La croisière ne profite pas vraiment aux communes du sud

économie
Marina du Marin
La marina du Marin (sud) ©Martinique
Fort-de-France n'est pas la seule ville à avoir accueilli des bateaux de croisière durant la saison 2015-2016. Quelques navires ont mouillé, entre octobre et juin, au Marin et aux Anses d'Arlet. Mais les professionnels des deux communes n'en ont pas vraiment profité.
Une saison acceptable, sans plus. Les commerçants du Marin et des Anses d'Arlet ne fanfaronnent pas, au moment de faire le bilan de cette dernière saison de croisière.

Les croisiéristes, au pouvoir d'achat plus élevé que la moyenne, restent rarement sur place, profitant généralement, des excursions proposées dans les villes voisines, à Sainte-Anne, ou au François, par exemple. Les retombées économiques pour les deux communes sont donc anecdotiques. Seuls les artisans taxis, au Marin, et les marchands de souvenirs et de fruits et légumes, dans les deux villes, arrivent quelque peu à tirer leur épingle du jeu.
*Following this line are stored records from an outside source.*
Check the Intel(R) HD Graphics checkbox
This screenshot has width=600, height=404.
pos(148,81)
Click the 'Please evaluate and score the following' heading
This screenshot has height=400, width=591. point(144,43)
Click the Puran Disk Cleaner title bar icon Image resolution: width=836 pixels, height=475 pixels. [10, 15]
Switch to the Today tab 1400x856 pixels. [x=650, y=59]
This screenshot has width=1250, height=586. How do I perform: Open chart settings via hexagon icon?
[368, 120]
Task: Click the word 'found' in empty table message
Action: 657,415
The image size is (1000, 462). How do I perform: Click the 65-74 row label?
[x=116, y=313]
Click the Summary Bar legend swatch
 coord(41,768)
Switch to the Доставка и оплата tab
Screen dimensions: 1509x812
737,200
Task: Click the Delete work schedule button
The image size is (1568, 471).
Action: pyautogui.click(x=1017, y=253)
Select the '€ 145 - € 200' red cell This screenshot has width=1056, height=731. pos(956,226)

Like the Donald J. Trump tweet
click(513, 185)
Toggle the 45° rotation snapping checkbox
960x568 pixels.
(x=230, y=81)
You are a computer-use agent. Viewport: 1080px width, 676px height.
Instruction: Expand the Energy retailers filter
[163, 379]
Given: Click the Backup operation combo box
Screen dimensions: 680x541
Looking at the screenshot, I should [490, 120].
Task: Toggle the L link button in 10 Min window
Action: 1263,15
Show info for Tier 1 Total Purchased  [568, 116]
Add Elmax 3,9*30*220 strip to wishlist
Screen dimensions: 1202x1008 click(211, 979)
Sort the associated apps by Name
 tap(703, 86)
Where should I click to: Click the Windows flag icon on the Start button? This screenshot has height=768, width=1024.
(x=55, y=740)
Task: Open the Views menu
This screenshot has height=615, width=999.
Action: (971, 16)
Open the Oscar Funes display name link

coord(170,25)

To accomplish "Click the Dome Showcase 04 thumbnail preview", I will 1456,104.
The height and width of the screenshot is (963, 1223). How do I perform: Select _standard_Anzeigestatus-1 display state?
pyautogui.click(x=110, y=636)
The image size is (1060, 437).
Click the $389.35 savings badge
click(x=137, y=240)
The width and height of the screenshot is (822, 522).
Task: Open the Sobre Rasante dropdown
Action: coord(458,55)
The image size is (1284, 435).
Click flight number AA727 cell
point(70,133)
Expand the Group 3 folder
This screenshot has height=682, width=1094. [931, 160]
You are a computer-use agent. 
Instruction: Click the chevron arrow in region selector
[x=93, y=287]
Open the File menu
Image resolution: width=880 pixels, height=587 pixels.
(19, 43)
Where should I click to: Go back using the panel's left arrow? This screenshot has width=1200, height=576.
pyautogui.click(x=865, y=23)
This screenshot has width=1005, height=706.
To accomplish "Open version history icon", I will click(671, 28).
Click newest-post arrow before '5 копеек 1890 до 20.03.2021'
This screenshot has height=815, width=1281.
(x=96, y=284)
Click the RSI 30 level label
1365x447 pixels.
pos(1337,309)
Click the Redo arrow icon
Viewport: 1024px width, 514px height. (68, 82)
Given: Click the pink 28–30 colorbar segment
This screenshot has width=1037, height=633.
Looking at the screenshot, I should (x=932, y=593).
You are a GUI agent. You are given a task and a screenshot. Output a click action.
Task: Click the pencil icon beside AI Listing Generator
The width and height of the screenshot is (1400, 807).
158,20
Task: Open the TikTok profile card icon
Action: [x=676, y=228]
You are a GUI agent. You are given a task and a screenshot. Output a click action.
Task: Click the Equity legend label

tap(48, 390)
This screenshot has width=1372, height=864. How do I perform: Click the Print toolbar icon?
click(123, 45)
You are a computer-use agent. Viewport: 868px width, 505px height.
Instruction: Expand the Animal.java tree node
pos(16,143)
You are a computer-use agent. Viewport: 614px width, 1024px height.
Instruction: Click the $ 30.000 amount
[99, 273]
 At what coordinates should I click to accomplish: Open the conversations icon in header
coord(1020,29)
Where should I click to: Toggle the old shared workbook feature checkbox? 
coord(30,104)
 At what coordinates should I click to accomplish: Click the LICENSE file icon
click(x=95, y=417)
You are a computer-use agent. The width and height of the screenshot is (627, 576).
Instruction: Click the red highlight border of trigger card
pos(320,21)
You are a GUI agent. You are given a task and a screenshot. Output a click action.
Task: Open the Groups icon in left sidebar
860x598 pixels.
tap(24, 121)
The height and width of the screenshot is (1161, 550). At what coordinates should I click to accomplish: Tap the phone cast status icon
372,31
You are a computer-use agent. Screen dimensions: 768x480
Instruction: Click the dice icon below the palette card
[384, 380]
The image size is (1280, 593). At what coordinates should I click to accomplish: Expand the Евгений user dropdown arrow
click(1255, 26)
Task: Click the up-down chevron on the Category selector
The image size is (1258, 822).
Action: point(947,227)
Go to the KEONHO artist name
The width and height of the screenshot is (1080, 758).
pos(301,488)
10% de l'activité de croisière

Mais l'impact reste globalement faible pour les professionnels marinois et arlésiens, victimes d'une fréquentation assez faible, comparée à Fort-de-France. Huit escales ont été organisées cette année dans les deux communes (six aux Anses d'Arlet, deux au Marin), représentant moins de 10% de l'activité de croisière en Martinique. Les bateaux sont, par ailleurs, plus petits que ceux qu'accueillent Fort-de-France, avec jusqu'à dix fois moins de passagers à bord (500 maximum).


Des escales aux Trois-Ilets en 2016-2017

Il en faut toutefois plus pour décourager les municipalités, qui espèrent avoir davantage de bateaux dans leur baie la saison prochaine. Elles savent qu'elles peuvent gagner, aussi bien sur le plan économique, qu'en termes d'image. La saison prochaine, elles devront faire face à la concurrence d'une autre commune du Sud, les Trois-Ilets, où sont déjà programmées deux escales.